By contrast, we’re really good at remembering the “what” of things. So you can remember you created a .ppt vs a .doc file going back years.
"I think the issue isn’t necessarily saving all that stuff, it’s more of an indexing/recall issue. If you have too much similar stuff it will become harder (or more expensive) to figure out what is actually relevant at the moment, if all memories look more or less the same.
I call it context saturation, and it’s one of the biggest issues when it comes to model confusion in my opinion. But my understanding is you use workers or something for retrieval?"
it doesn’t though because I control all the data it gets 100% down to the JSON structures. so its getting processed data that’s already clean and exact for what it needs to know in the moment along with all the other processed points. so the data package is a designed packet for clarity.
I am not just handing it walls of data alone. its all structured and has an order of operations.
I have a proprietary retrieval algorithm that mimics the way memory retrieval works in an organic brain. I have a lot of IP around that algorithm so not willing to share many details other then to say I’m able to reason over millions of tokens using my algorithm.
indeed, I shared here so that I can get more insights it’s important to see what others have to say, as we only know what we know and until we see another way its all we know
Mmh, but you’re talking about one particular event stream, right?
Let’s say your AI reminds you every day to feed your dog. Maybe you say something like “thanks” or “done”. Maybe the AI records what kind of dog food you have in the house.
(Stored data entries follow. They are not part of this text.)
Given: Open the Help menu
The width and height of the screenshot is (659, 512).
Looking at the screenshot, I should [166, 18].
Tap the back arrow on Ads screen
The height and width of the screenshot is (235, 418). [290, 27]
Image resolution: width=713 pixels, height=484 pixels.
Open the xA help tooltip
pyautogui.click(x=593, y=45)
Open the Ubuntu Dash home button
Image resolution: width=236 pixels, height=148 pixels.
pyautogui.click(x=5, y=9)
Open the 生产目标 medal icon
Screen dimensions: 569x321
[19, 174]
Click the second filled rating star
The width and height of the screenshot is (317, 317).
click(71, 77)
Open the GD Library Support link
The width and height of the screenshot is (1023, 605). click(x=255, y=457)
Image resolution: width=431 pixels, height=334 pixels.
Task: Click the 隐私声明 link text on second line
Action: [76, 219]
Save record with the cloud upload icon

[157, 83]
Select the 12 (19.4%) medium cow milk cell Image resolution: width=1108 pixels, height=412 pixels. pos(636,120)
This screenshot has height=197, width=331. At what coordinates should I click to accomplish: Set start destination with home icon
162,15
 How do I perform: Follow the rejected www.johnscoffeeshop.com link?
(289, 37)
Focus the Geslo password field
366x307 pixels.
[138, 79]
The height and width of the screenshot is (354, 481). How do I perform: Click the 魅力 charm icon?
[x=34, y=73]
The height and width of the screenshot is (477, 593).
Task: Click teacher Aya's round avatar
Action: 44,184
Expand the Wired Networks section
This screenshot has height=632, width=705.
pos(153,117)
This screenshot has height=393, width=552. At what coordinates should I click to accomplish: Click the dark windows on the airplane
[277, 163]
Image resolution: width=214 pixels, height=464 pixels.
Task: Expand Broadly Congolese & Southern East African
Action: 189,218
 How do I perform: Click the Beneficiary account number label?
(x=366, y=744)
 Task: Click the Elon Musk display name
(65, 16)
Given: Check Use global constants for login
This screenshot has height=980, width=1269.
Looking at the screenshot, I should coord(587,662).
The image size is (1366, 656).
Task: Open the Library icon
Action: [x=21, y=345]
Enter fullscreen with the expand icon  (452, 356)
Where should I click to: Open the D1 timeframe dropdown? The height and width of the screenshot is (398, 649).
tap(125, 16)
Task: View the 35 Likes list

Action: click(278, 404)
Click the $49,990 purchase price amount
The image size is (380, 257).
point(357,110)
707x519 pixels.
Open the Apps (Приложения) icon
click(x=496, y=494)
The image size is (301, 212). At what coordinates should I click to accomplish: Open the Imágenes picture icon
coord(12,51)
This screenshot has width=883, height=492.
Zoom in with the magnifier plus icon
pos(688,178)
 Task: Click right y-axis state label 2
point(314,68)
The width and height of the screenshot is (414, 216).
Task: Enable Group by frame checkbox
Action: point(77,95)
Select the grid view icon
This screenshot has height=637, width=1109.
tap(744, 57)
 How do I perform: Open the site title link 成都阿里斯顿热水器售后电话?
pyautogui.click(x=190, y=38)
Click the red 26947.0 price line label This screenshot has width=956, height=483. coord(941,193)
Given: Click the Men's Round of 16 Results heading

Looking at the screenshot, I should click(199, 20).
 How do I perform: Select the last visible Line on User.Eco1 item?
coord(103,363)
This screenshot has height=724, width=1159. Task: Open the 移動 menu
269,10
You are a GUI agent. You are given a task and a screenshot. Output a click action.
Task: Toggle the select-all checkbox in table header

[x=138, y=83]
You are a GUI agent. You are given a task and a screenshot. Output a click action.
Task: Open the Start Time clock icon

Then, if you ask, what did I feed my dog? You’ll suddenly be flooded with 365 memories of you feeding your dog, unless you predicted that question a year in advance and kept the data sanitized just for that
That’s why a “normal brain” would elect to through those routine memories away when we sleep. A normal brain only wants to commit unique or important memories to long term storage. Humans have around 80,000 thoughts a day. Most of which are either thrown away or used to strengthen existing memories.